Switch "screenshot" to "image" in the listing, starting with the line with "Locate an element on the screen. The" and going on through the end of the listing, with nothing else changed. Give back only those lines, and leave the pictures out.

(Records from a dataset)
** start **
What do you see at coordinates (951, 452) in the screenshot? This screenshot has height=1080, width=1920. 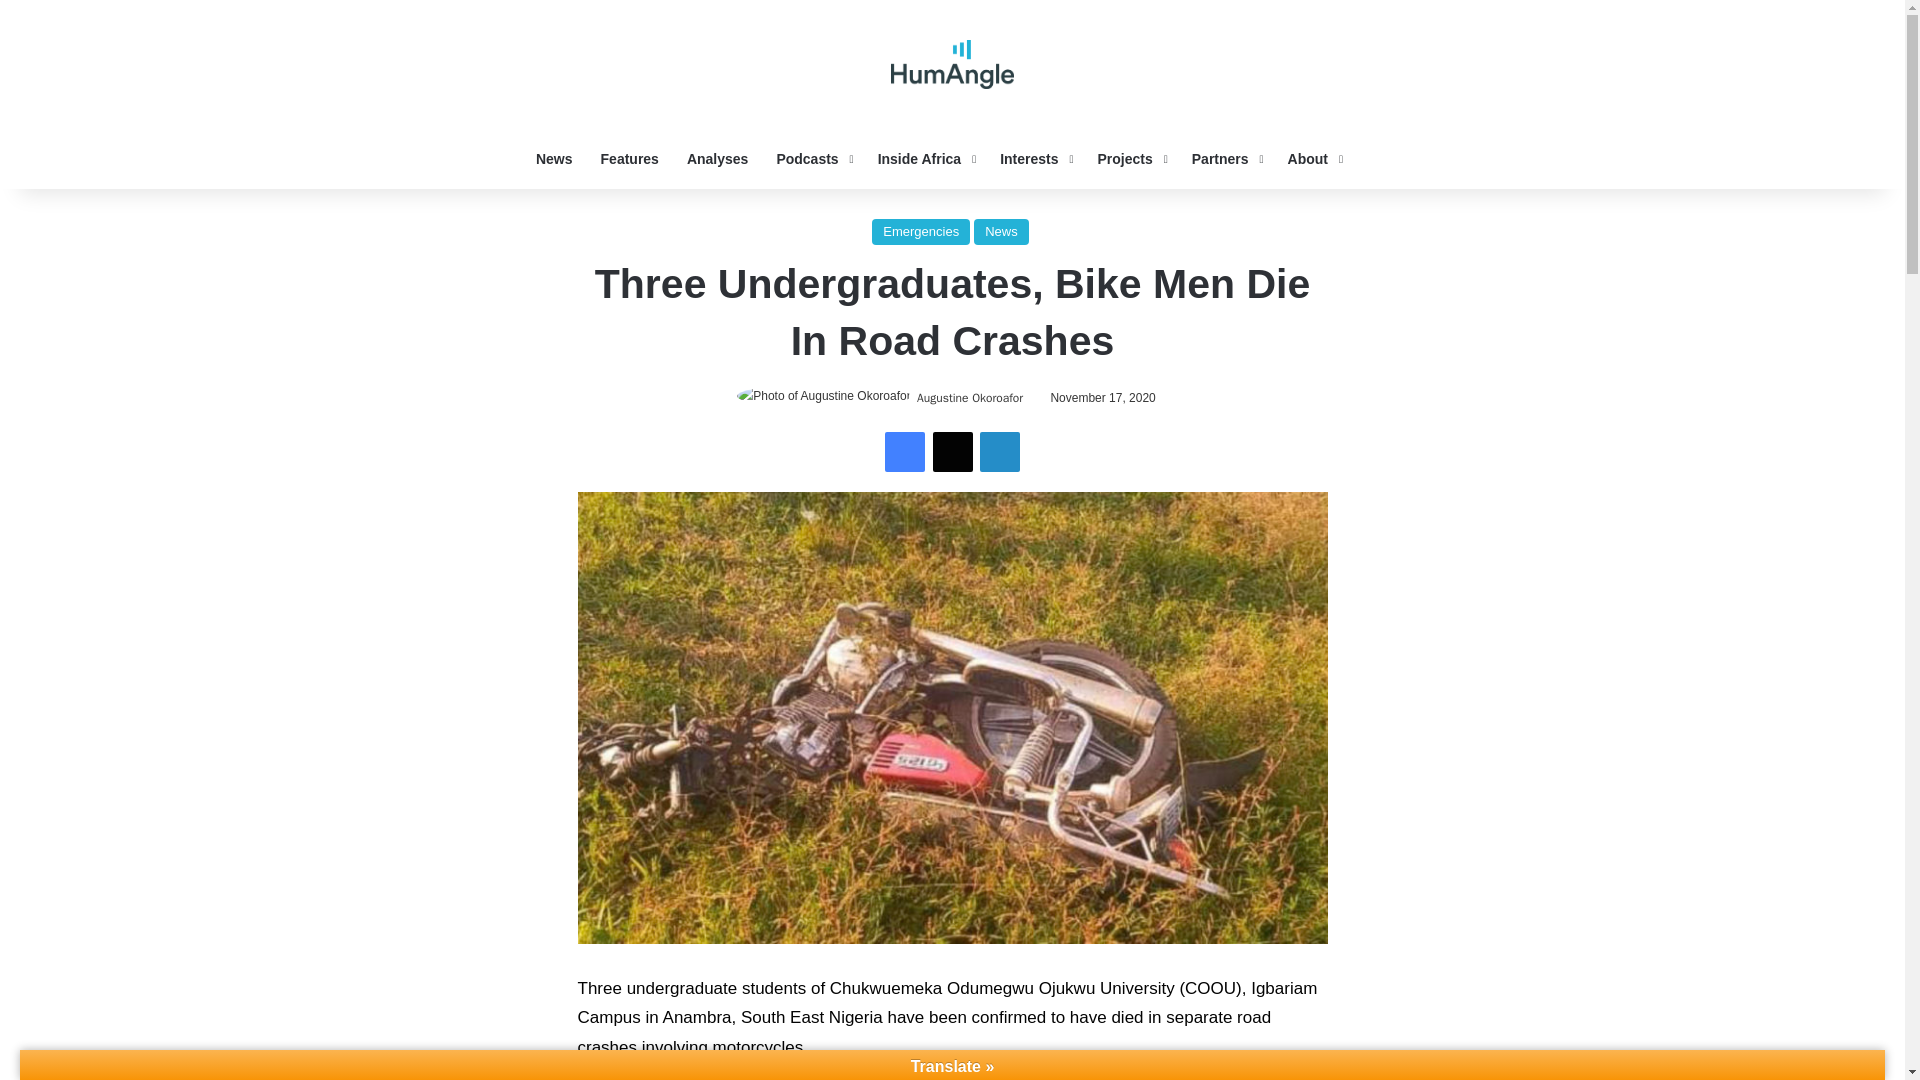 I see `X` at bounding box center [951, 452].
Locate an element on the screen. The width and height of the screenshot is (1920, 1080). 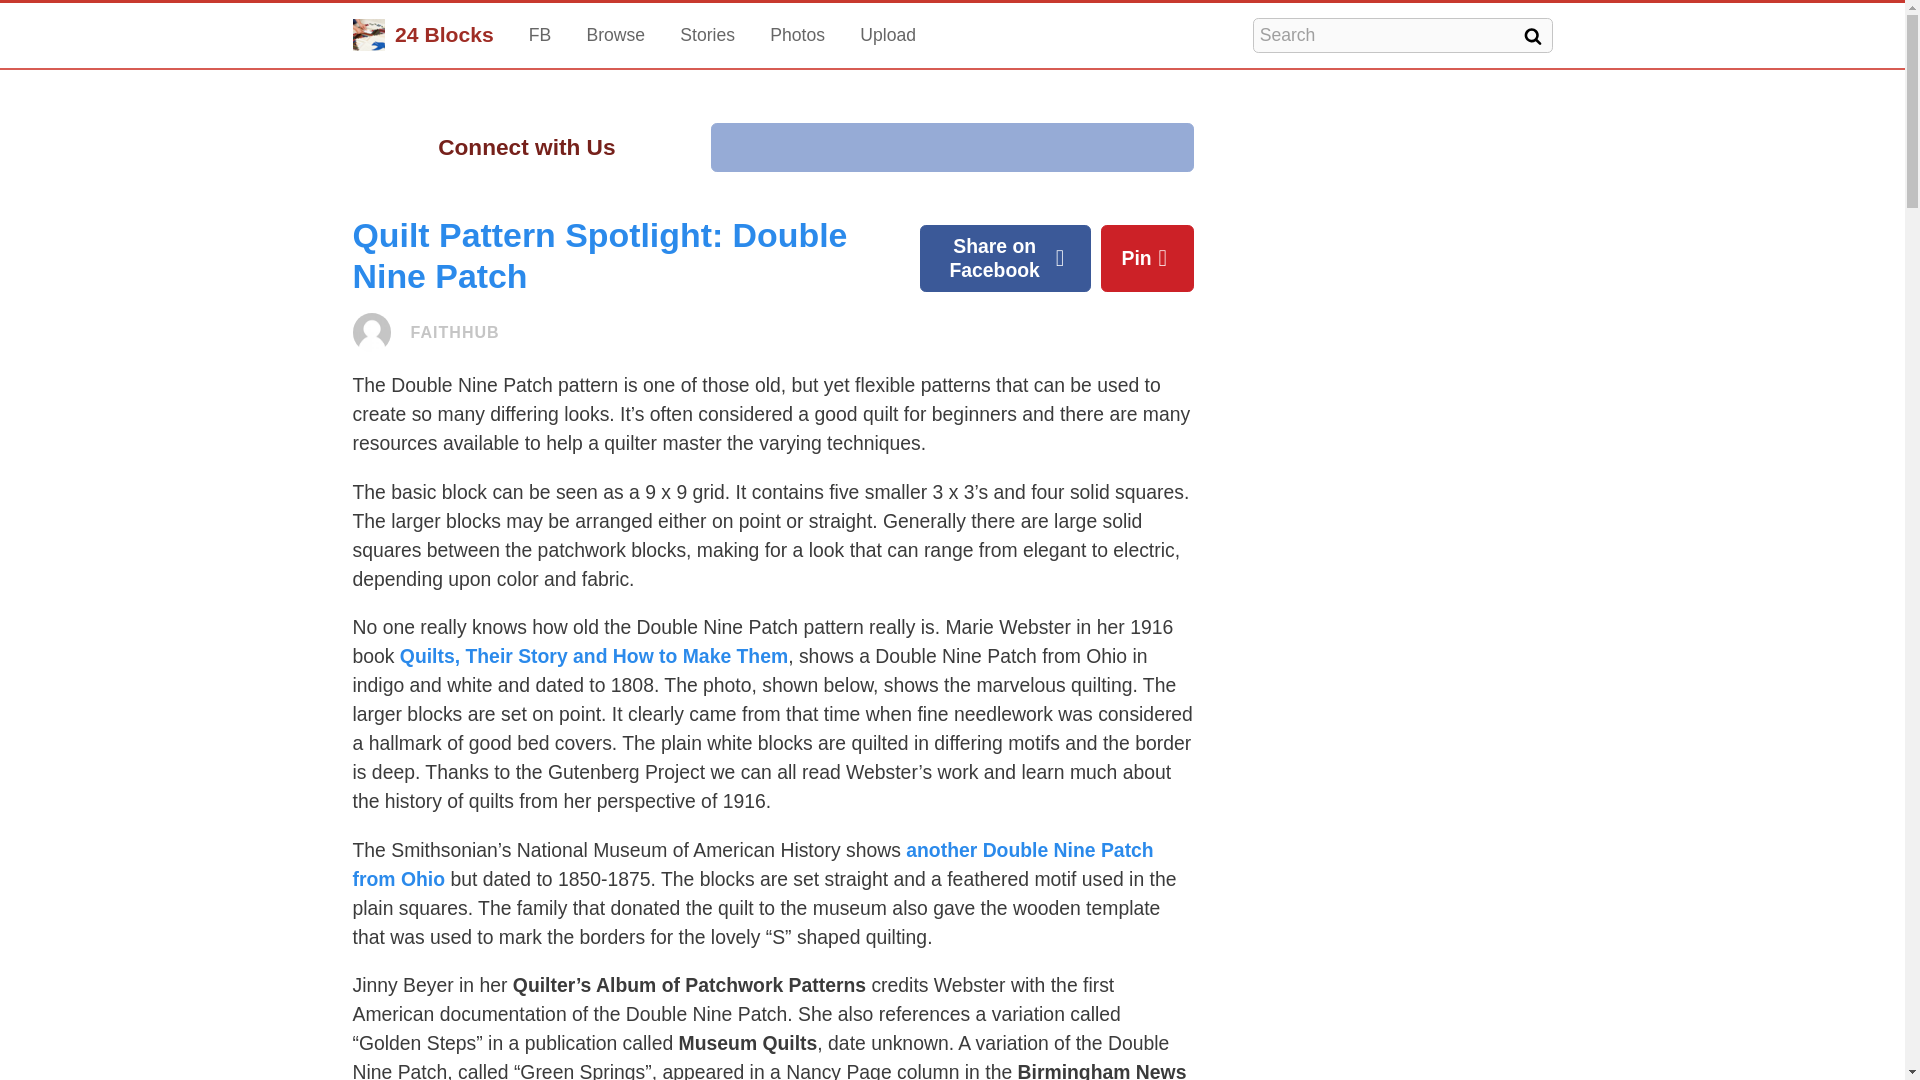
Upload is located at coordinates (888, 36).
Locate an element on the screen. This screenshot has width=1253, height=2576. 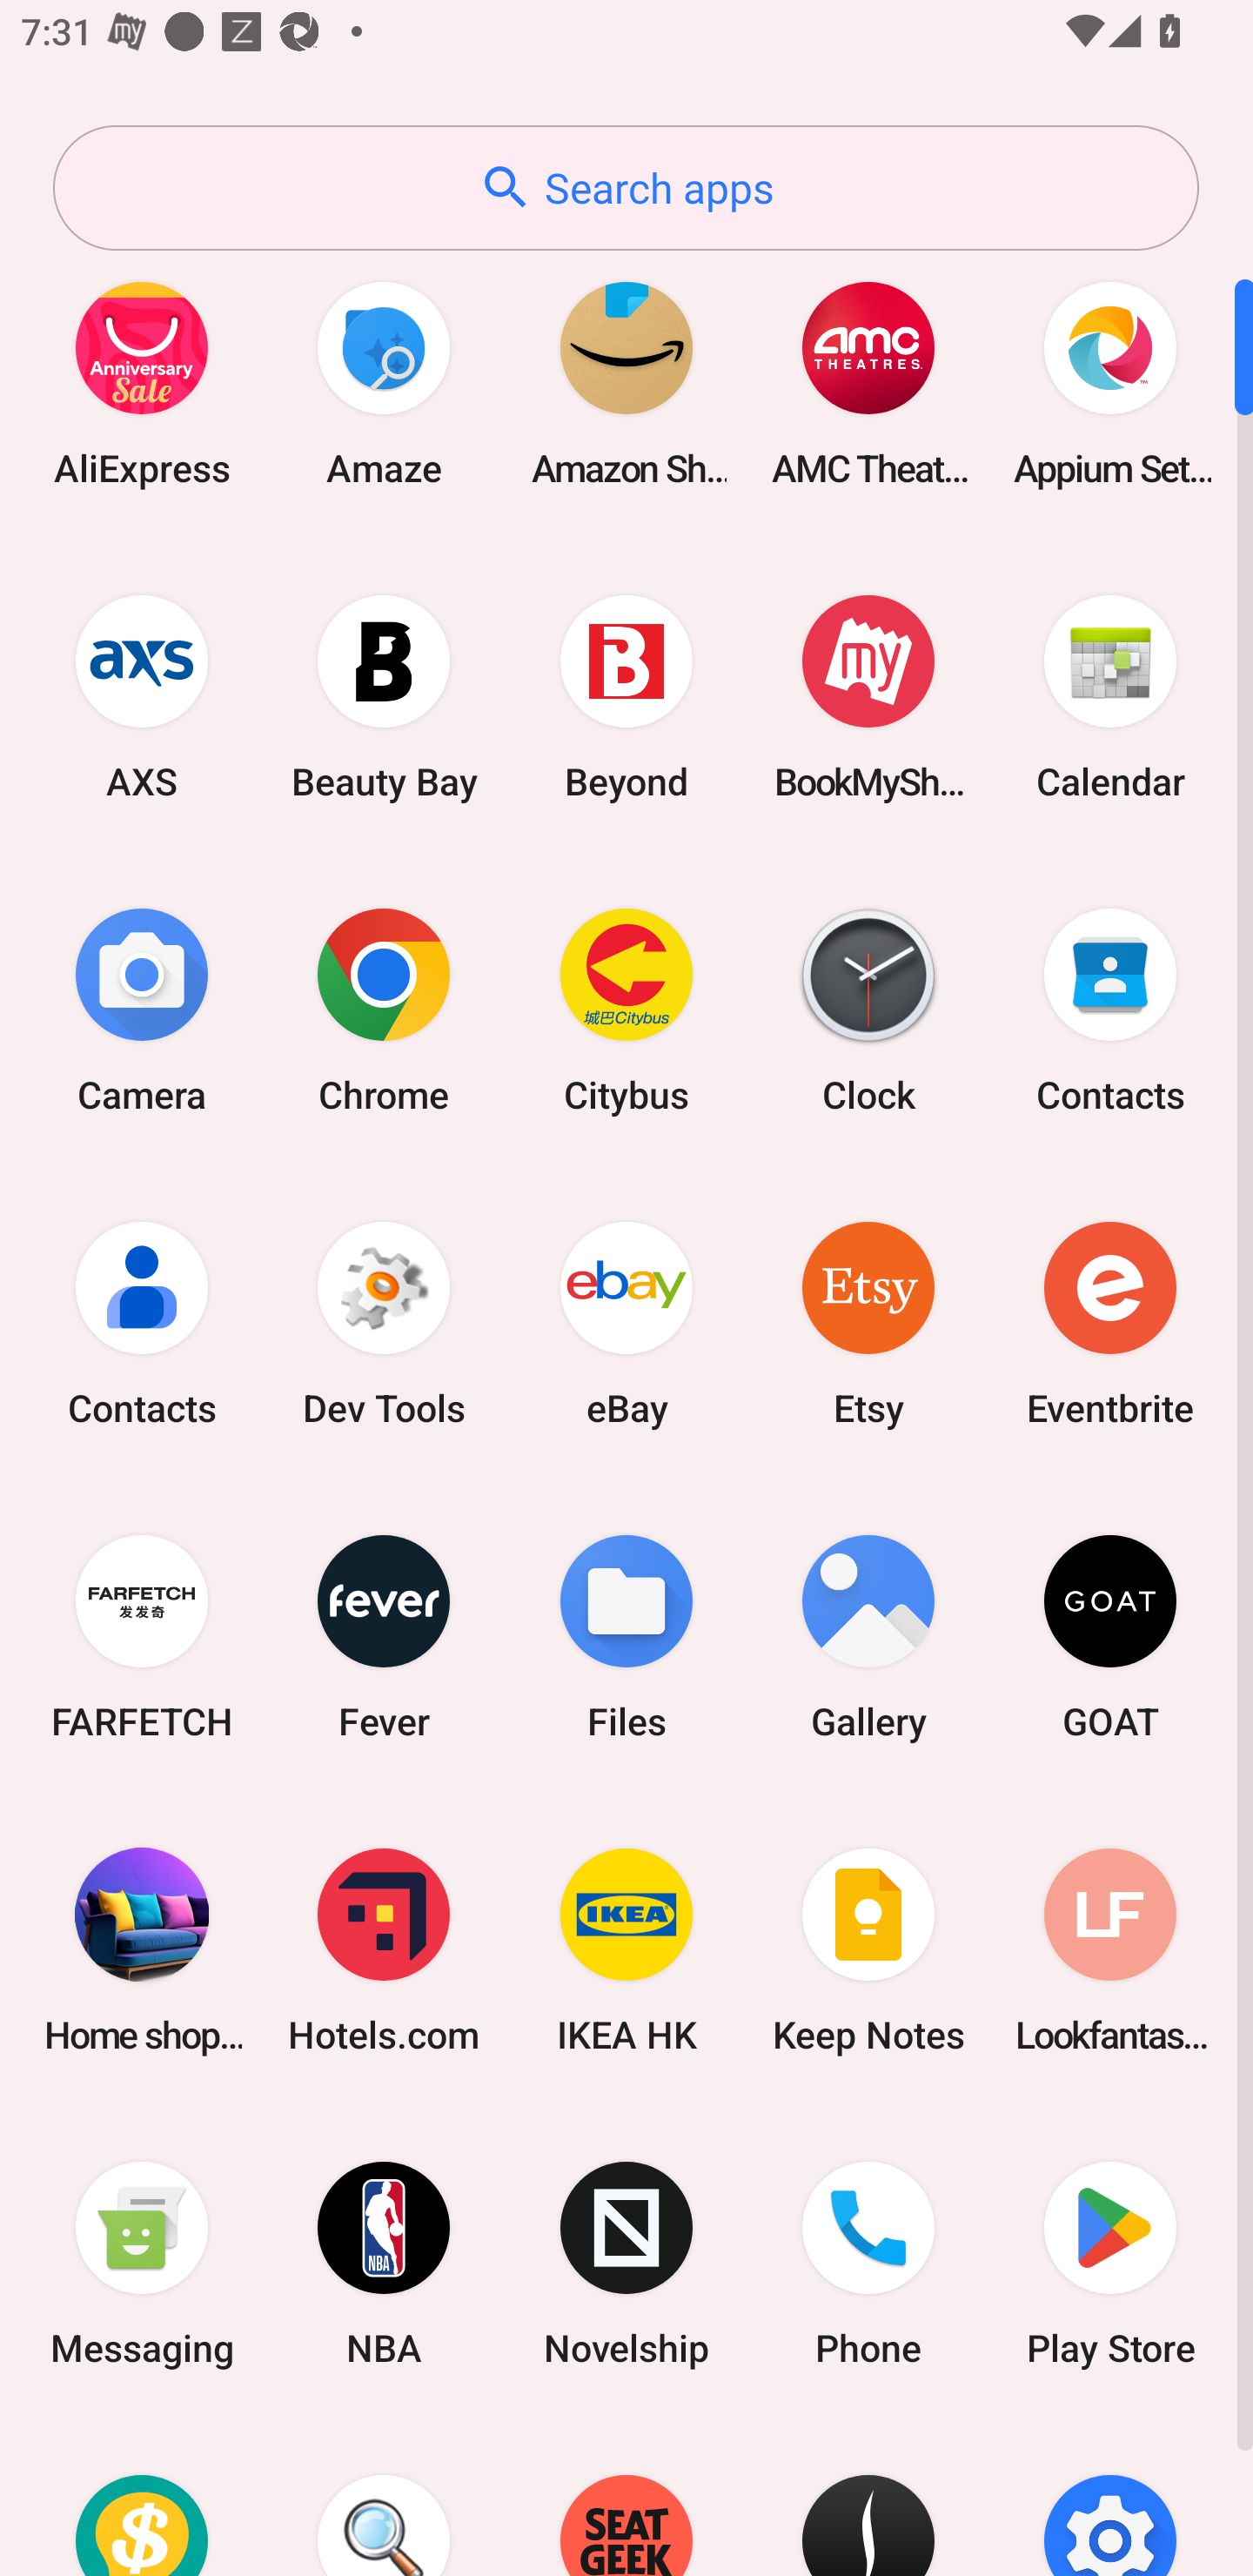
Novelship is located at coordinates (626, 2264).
** end **
--- PROBLEM SOLUTION ---
Locate an element on the screen. The width and height of the image is (1920, 1080). 
Upload is located at coordinates (888, 36).
Locate an element on the screen. This image has width=1253, height=2576. 
Novelship is located at coordinates (626, 2264).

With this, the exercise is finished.